Gauntlet Legends K7500 Help

It has the black knobs, not the white. Where would I check on the machine/monitor to see if the whole thing is grounded properly? Right now the chassis is connected to the CPO hinge, and I have the tube ground wire going to the neckboard like it should.

I didn't remember seeing any obvious solder/trace issues when I had the chassis out, but I can check that if this other stuff goes nowhere. I was actually wondering if the Horizontal Hold pot is any good on the main board, or maybe the remote board is bad somewhere?

Ya thats one thing I forgot to mention that in some semi rare cases the pots are bad and creating too much noise.

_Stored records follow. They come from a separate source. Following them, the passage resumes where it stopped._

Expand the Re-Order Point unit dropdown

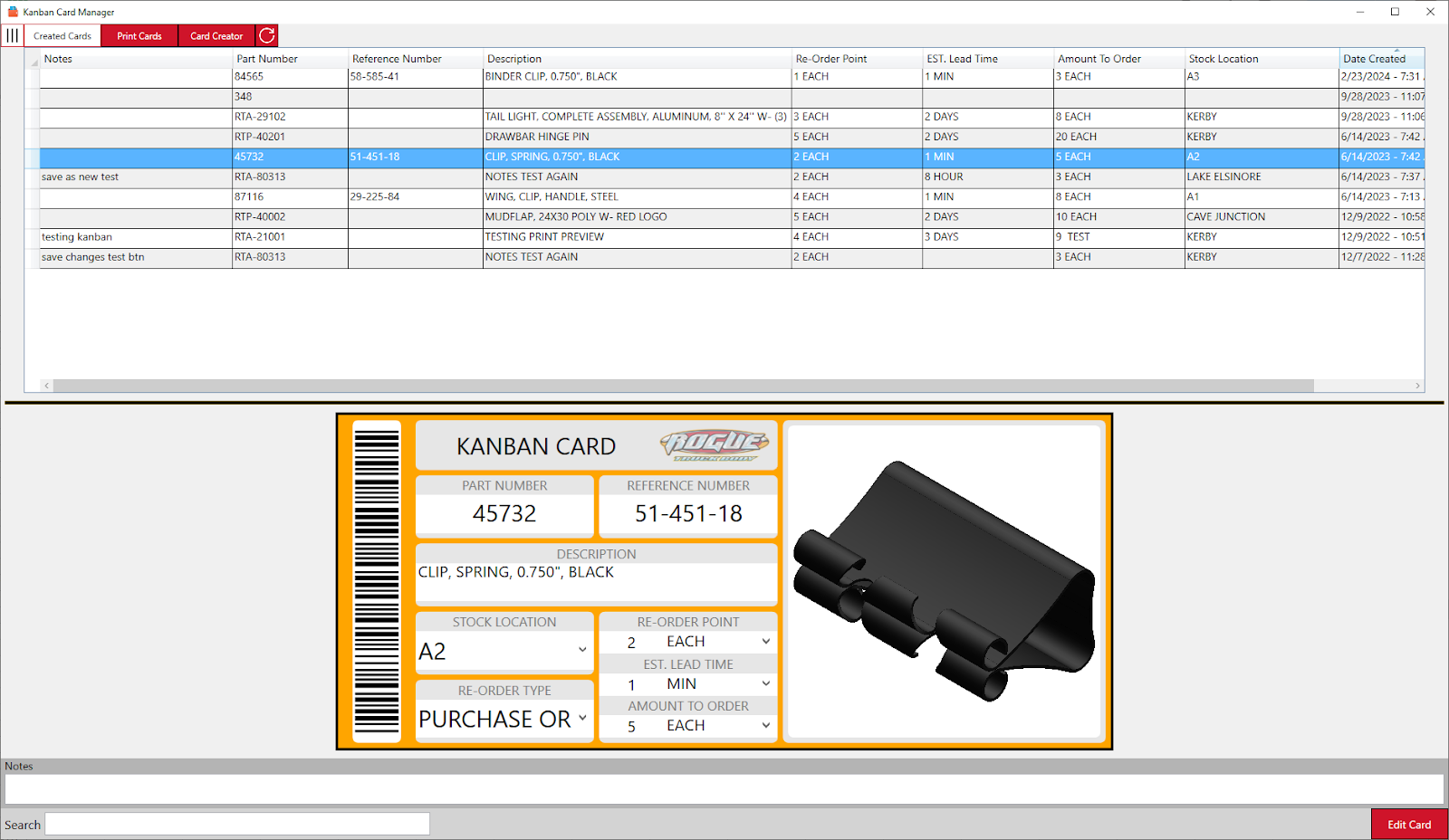point(766,642)
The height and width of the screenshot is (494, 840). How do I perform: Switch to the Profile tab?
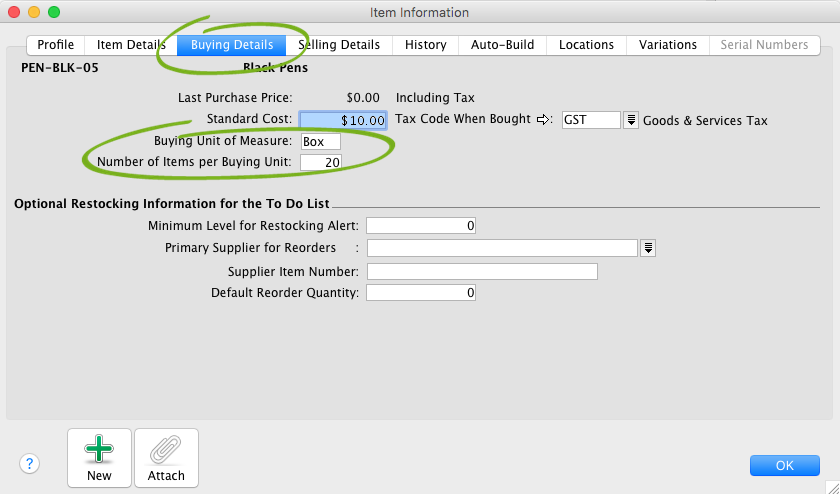[x=56, y=45]
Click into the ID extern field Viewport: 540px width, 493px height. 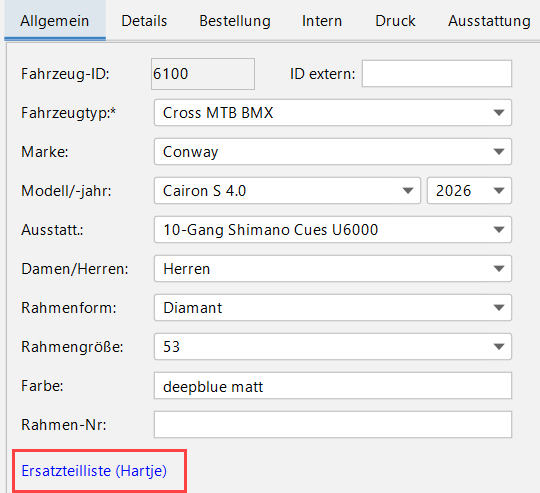click(x=437, y=73)
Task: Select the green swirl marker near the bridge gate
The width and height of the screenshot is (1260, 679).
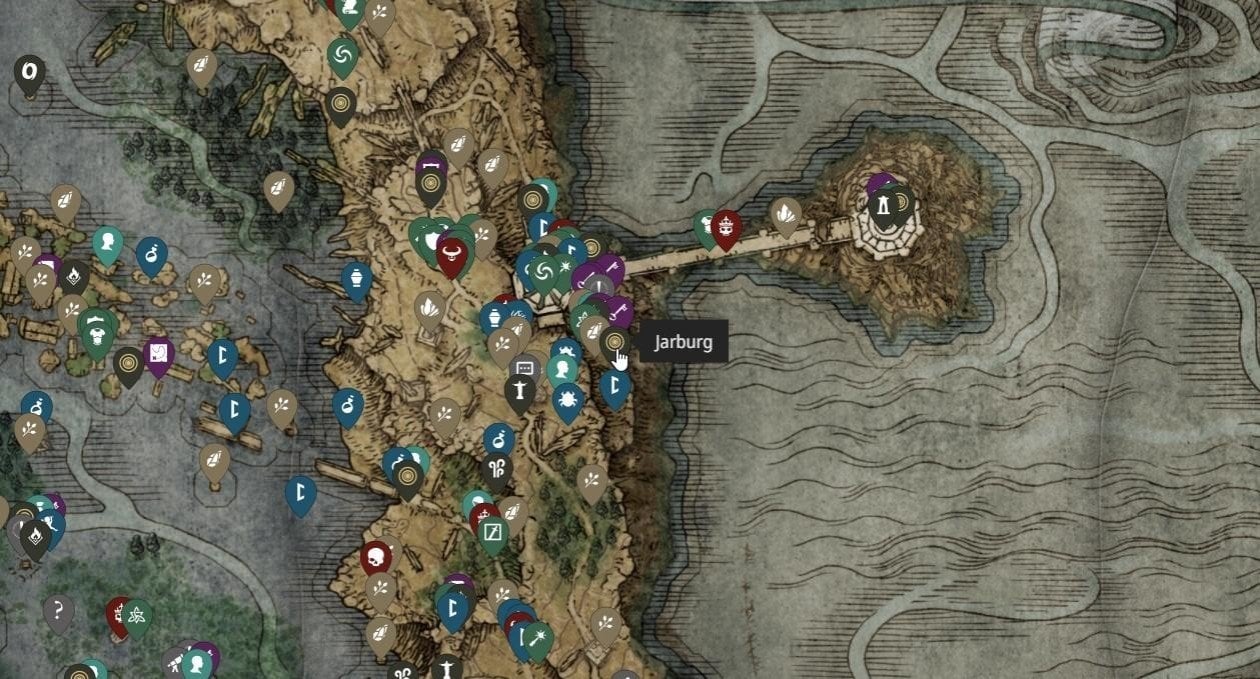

I'd give that remote a good check with the multimeter.

On that continuity check on the grounding in the cabinet, just simply unplug it, hook one of the test leads to ground prong on the cord and another to the metal frame of the monitor. See if it checks out.
 
Ya thats one thing I forgot to mention that in some semi rare cases the pots are bad and creating too much noise. I'd give that remote a good check with the multimeter.

On that continuity check on the grounding in the cabinet, just simply unplug it, hook one of the test leads to ground prong on the cord and another to the metal frame of the monitor. See if it checks out.

The ground seems to be good. What would I check for on the remote board?
 
The 7500 doesn't have a horizontal hold pot on the remote board. it is located on the chassis in the back middle right...

http://www.wellsgardner.com/pdf/Board/K7500_25_27_inch.pdf

Yeah, thats what I've been adjusting on this. The picture wants to go diagonal, and it seems like that pot needs to be in just the right spot to get a straight, even picture. I don't know if replacing it or any of the remote board pots would do anything for this.
 
Try replacing Q700 and maybe D700. You may need to replace U701...

That would be a 2N3904 on Q700, and a 1N914B on D700? I can get the Q700 part locally, so I guess I'll try that first. Failing that, I'll order the other stuff in. Thanks for the suggestions.
 
both videos look to me like the signal ground is bad or not connected. Unplug the signal cable from the monitor and use a multimeter to see if you get +4.0VDC or better between the sync pin (the white wire) and the ground pin (should be pin 4 of the connector). If you do then I guess those wires/signals are good. You could also check between GND and the color signals but those will only measure around half a volt to slightly above a volt.

Could also be a bad sync generator on the game board. Best way to tell would be to try another medium res signal on the monitor.

You might also be able to see if its the monitor by removing the signal cable and slightly turning up the screen control (the knob on the bottom of the flyback) until the screen is grey. If the raster seems to be jumping around as it does when the game is connected to the monitor then you have a monitor problem. If not you have a board/harness problem.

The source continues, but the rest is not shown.